# SOURCE:
########################################
# Where Is a Good Place to Bareboat in August?



## mickeyd (Jun 10, 2009)

I'm a beginner and was thinking of BVI but possible bad weather is a concern. Does anyone have a recommendation for a good place for a beginner to go in August? I'm pretty flexible travel wise. Thanks.


----------



## imagine2frolic (Aug 7, 2008)

Friends love the San Juans in the N.W. Pacific, or are you looking for tropical? If so then below the hurricane zone in the Caribbean. Check out the South Pacific, Tahiti, Tonga, etc. etc.......*i2f*


----------



## night0wl (Mar 20, 2006)

My vote...(if you can handle the heat in August)...Grenada/Grenadines. For Grenada, until the wicked seasons of 2004/2005, they were considered outside of the Hurricane belt...then in 2 successive seaons, they were pounded by named storms hit (Ivan and Emily). Basically, after Ivan the whole island was leveled. 

So, now insurance considers Grenada in the belt, and cruisers have to scurry to Trinidad to keep their storm coverage. But, before 2004/2005....it had been FORTY YEARS since the last named storm hit them.

In any case, I'd use this little statistical quirk to my advantage...as its still a cheap flight from San Juan (or if you're lucky - Miami) to go to Grenada in the off-season (now through November). 

Good luck finding a charter equipped with a Gen-Set to power that A/C though. PHEW, it was 99 today in Fort Lauderdale...I cant imagine that equatorial sun right now.


----------



## RealityCheck (Jun 2, 2007)

If your going to be chartering for a week or so... then you should still be able to do a BVI trip but have the charter company agree to move the charter dates if "weather problems" appear to be imminent. If you truly have an open time frame that can be moved at last minute then go for it. Cost is far cheaper in this Off Season for the West Indies. It will be a bit hotter with less winds but generally calmer seas unless you have a storm coming down on you.

Note that some places will be close for vacation/ repairs in Aug/ Sept / Oct but generally only a month each location and few of the major spots close entirely.

Always keep a Weather Eye and have your lap top set up for the important weather, wave and wind forecast sites.


----------



## sck5 (Aug 20, 2007)

you can buy a reasonably cheap radio that will receive ssb weather reports - hurricanes dont just pop up without warning - I have a Sony and used to have a Grundig until it got dropped in the water. Both worked great (so long as they stay above water)


----------



## nightowle (Aug 2, 2006)

try the San Juans in WA. or the Gulf Islands out of Victoria BC


----------



## Naughtylus (Sep 22, 2008)

I chartered a Bristol Channel Cutter in the San Juans in May this year. 
In short - it is beautiful.
It must be fantastic in the warmer weather of August - book now!

I went in the spring because it was part of my plan to buy a BCC this year, and the only one I could find anywhere available for charter for an extended test sail was in Anacortes. (Now buying my BCC in San Francisco - next week!)

The tides are really significant, and you have to plan your passages through the passes accordingly, but there are comprehensive tidal tables available which make it easily manageable.
########################################
# PROBLEM DESCRIPTION:
List the usernames of everyone who posted in the thread about bareboating in August, in the order they appear.
########################################
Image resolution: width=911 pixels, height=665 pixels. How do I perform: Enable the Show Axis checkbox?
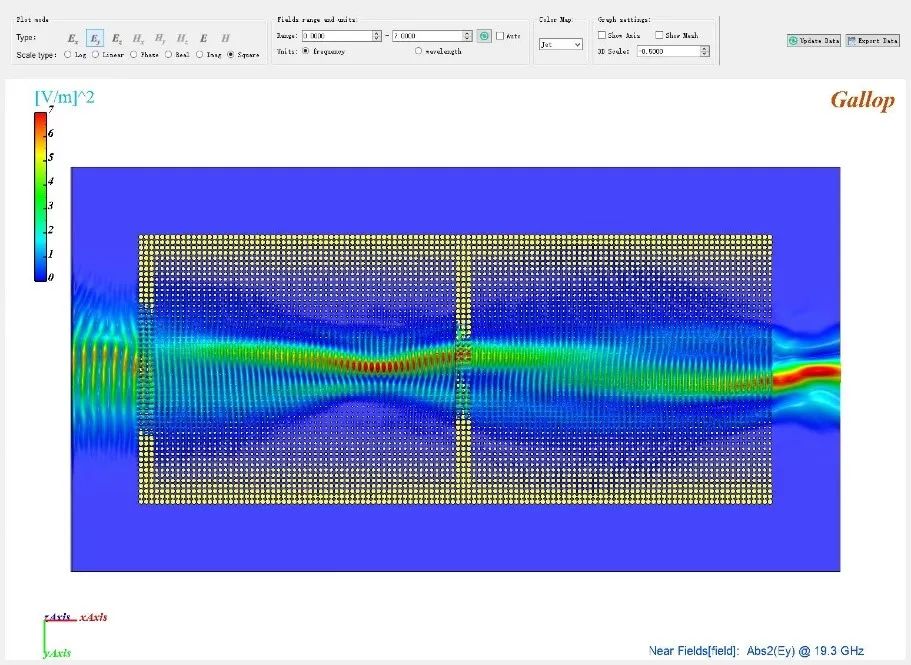(602, 35)
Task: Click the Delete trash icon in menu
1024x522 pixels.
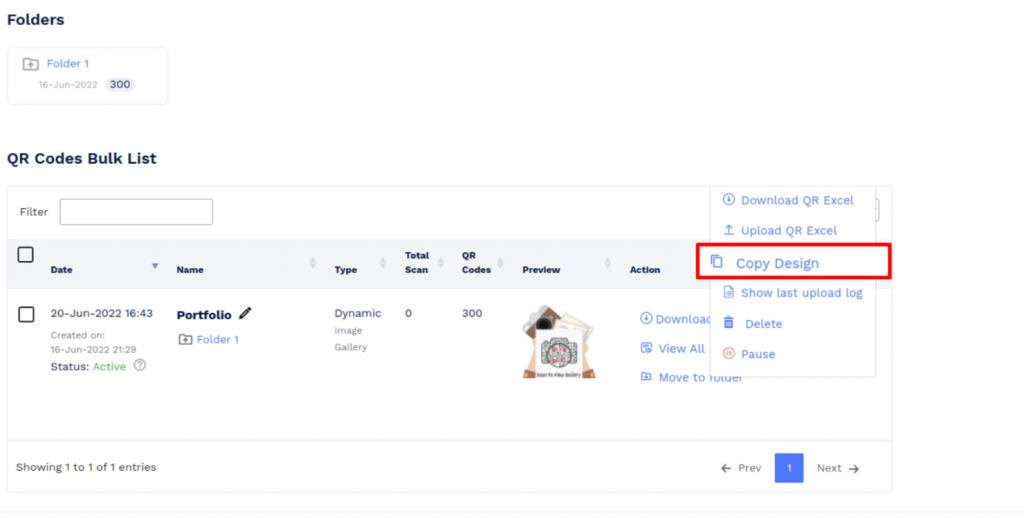Action: point(728,323)
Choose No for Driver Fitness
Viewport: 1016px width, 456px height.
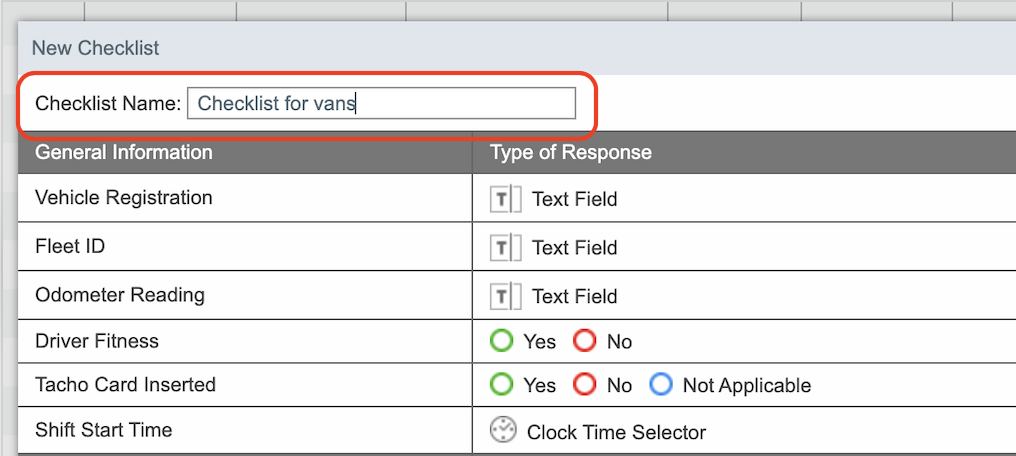[x=584, y=341]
########################################
# COMPLETE RESPONSE:
mickeyd, imagine2frolic, night0wl, RealityCheck, sck5, nightowle, Naughtylus